Mahir hani
koskoca bir adam ya, namı Karadayı ya o hiç öyle değil aslında. Derler ki, babası
ölünce büyür insan. Nazif Babam başımızdan eksik olmasın. Mahir kendi başına
kararlar alabilen, aklı başında, yetişkin bir erkek ama hâlâ babası yanında
olmayınca kendini eksik hissediyor. Geçmiş
bölümlerden birinde İlknur, annesinden -Ah Safiye annem!- bir şey için izin
istemişti. O da “Tamam ama bir de babana sor, o izin verirse” demişti. Nazif
Baba’nın hapisten çıktığı bir zaman olmalı ki, İlknur da annesine “Eskiden
nasıl sinir olurdum babana sor dediğinde ama şimdi ondan izin almak bile
mutluluk veriyor” buna benzer bir şeyler söylemişti. Demek istiyorum ki, Mahir
orada yaptığı yanlışın farkında, babasının bunun olacağına dair söylediklerini
de hatırlıyor. Yine de istiyor ki ben dediğini yapmasam da babam söylesin, ben
yapmadığım için kızsın ama sonra affetsin sonra ben yine yapmayayım. Bu böyle
sürüp gitsin. Baba olmak nasıl sonsuz bir hoşgörü gerektiriyorsa, evlat olmak
da biraz nankör olmayı gerektiriyor galiba.
Evet, İlknur bitti. Ama onun için bitti. Peki, Mahir bununla nasıl yaşayacak?

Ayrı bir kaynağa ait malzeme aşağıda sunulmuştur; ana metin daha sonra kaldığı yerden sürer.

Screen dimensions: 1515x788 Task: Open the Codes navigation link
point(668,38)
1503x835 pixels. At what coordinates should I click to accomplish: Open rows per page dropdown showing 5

Ezel dizisinde Cengiz, Eyşan'a demişti ki "İki yol olsa sen ve ben karanlık olandan gideriz, saklanmak için ama o aydınlık olan yolu seçer." Sen bu hikayedeki "o" ol emi Mahir!
Hep böyle
oluyor. Önce bölümün sonunda can alıcı bir sahne oluyor. O an izlerken
kabulleniyorum durumu, olsun diyorum böyle olması gerekiyordu. Sonra o hafta
içerisinde durumun vahameti üzerime çörekleniveriyor. Ne kadar üzülecekler
şimdi diyorum. Nasıl sindireceğiz bunu içimize diyorum. Geçen haftadan
bahsediyorum, Mahir’in Seyit’i vurmasından. Seyit’in ölüp ölmemesi önemli değildi
benim için. Önemli olan o silahtan o kurşunun çıkmasıydı. Mahir’in tetiği
çektiği silahtan o kurşunun çıkıp sahibini bulmasıydı. Ben geçen hafta Mahir illa
birini öldürecekse bu Seyit olsun, bir şey demeyeceğim dedim. Dedim de yine
dayanamadım işte. Mahir böyle bir şey yaptı diye onun adının yanına
yakıştıramayacağım sıfatları asla getirmem. Zaten koşullar farklı olsaydı,
adamın elindeki silah İlknur’un kafasına dayalı olmasaydı Mahir o adamı alır
Yasin’e götürürdü. Yani Mahir her zamanki gibi kaderin bir cilvesiyle karşı
karşıya kaldı. Hem o Seyit de ölmeyi çoktan hak eden biriydi. En azından Mahir’in
başına hukuki bir iş açılmadan Yasin tarafından halledildi. Tamam, bu durum hiç
hoş olmadığından bardağın dolu tarafına bakarak kendimi avutmaya çalışıyorum,
ne yapayım.
Mahir'ciğim senin durumunu şemsiye ile anlatan bir özdeyiş duymuştum ama şanslısın ki hatırlayamıyorum.
Tabi, bunun
bir de Feride’ye anlatma durumu var. Sen kalk adalet neferi bir hâkimeye “ben
adam öldürdüm ama komiser olan kayınbiraderim bunu üzerin aldı” de
diyebiliyorsan. Yine de Feride’nin bunu bilmesi lazım. Keza öğrendi de. Mahir
söz konusu olduğunda Feride’mizin algıları da tavan yapmış, maşallah! Mahir’de
bir haller olduğunu anladı. Yasin’in ağzını aradı. Parçaları birleştirdi ve
gitti İlknur’a itiraf ettirdi. Her olayda böyle çalışsa memlekette çözülmeyen
dava kalmaz vallahi. Neyse, Feride buna kızacak elbette. Mahir’in adam
öldürmesinden çok Feride’den bunu saklamasına kızacak. Ama anlayacak da teselli
de edecek Mahir’i. Zaten Feride’nin Mahir’den gitmesi gibi bir korkumuz hiç
olmadı. Bizim böyle bir korkumuz yok ama karakterlerin birbirine yakınlaşmada
bir çekinceleri var sanki. Umarım sadece bize öyle geliyordur.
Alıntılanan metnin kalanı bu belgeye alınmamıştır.